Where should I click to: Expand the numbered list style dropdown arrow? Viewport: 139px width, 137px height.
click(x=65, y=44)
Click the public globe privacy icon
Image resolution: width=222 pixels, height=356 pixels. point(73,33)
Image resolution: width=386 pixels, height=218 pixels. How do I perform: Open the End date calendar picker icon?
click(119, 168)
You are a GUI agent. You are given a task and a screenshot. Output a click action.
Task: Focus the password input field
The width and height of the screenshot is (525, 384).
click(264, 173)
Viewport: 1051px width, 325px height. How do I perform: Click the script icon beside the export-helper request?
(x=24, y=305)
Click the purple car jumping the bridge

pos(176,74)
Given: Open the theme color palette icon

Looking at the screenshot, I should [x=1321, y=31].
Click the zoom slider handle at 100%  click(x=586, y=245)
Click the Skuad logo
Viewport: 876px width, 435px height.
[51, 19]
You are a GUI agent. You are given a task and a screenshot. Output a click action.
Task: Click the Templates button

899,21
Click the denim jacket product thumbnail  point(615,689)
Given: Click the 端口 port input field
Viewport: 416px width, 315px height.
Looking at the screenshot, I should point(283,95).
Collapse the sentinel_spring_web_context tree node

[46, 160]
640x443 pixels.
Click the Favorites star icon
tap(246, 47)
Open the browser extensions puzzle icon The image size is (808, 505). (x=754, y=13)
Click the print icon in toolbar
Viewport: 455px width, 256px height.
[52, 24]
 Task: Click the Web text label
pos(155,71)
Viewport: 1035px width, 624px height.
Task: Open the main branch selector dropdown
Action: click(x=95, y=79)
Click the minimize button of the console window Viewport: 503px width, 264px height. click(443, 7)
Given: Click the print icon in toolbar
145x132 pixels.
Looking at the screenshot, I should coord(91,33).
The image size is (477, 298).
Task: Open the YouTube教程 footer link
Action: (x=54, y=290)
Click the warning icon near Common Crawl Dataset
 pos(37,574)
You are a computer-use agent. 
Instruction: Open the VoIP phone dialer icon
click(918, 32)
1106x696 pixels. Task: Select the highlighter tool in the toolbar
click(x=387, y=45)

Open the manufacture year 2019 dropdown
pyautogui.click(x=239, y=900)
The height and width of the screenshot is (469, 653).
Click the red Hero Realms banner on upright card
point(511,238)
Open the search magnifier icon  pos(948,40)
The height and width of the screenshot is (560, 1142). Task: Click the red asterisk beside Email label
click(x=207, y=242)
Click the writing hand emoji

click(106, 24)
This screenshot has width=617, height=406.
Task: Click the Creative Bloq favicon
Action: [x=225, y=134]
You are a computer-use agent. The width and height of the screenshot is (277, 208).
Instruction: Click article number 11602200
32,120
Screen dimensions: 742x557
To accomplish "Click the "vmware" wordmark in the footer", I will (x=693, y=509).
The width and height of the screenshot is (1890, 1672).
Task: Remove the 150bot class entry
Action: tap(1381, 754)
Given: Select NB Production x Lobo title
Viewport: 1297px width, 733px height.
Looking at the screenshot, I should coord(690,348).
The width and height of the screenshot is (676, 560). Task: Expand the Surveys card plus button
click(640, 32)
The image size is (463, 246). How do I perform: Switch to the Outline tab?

What to produce –
Can you return every line of the data verbatim, from its first line through the line containing "tap(246, 47)"?

Completed exercise –
Where should I click to: Expand the numbered list style dropdown arrow? Viewport: 139px width, 137px height.
click(x=65, y=44)
Click the public globe privacy icon
Image resolution: width=222 pixels, height=356 pixels. point(73,33)
Image resolution: width=386 pixels, height=218 pixels. How do I perform: Open the End date calendar picker icon?
click(119, 168)
You are a GUI agent. You are given a task and a screenshot. Output a click action.
Task: Focus the password input field
The width and height of the screenshot is (525, 384).
click(264, 173)
Viewport: 1051px width, 325px height. How do I perform: Click the script icon beside the export-helper request?
(x=24, y=305)
Click the purple car jumping the bridge

pos(176,74)
Given: Open the theme color palette icon

Looking at the screenshot, I should [x=1321, y=31].
Click the zoom slider handle at 100%  click(x=586, y=245)
Click the Skuad logo
Viewport: 876px width, 435px height.
[51, 19]
You are a GUI agent. You are given a task and a screenshot. Output a click action.
Task: Click the Templates button

899,21
Click the denim jacket product thumbnail  point(615,689)
Given: Click the 端口 port input field
Viewport: 416px width, 315px height.
Looking at the screenshot, I should point(283,95).
Collapse the sentinel_spring_web_context tree node

[46, 160]
640x443 pixels.
Click the Favorites star icon
tap(246, 47)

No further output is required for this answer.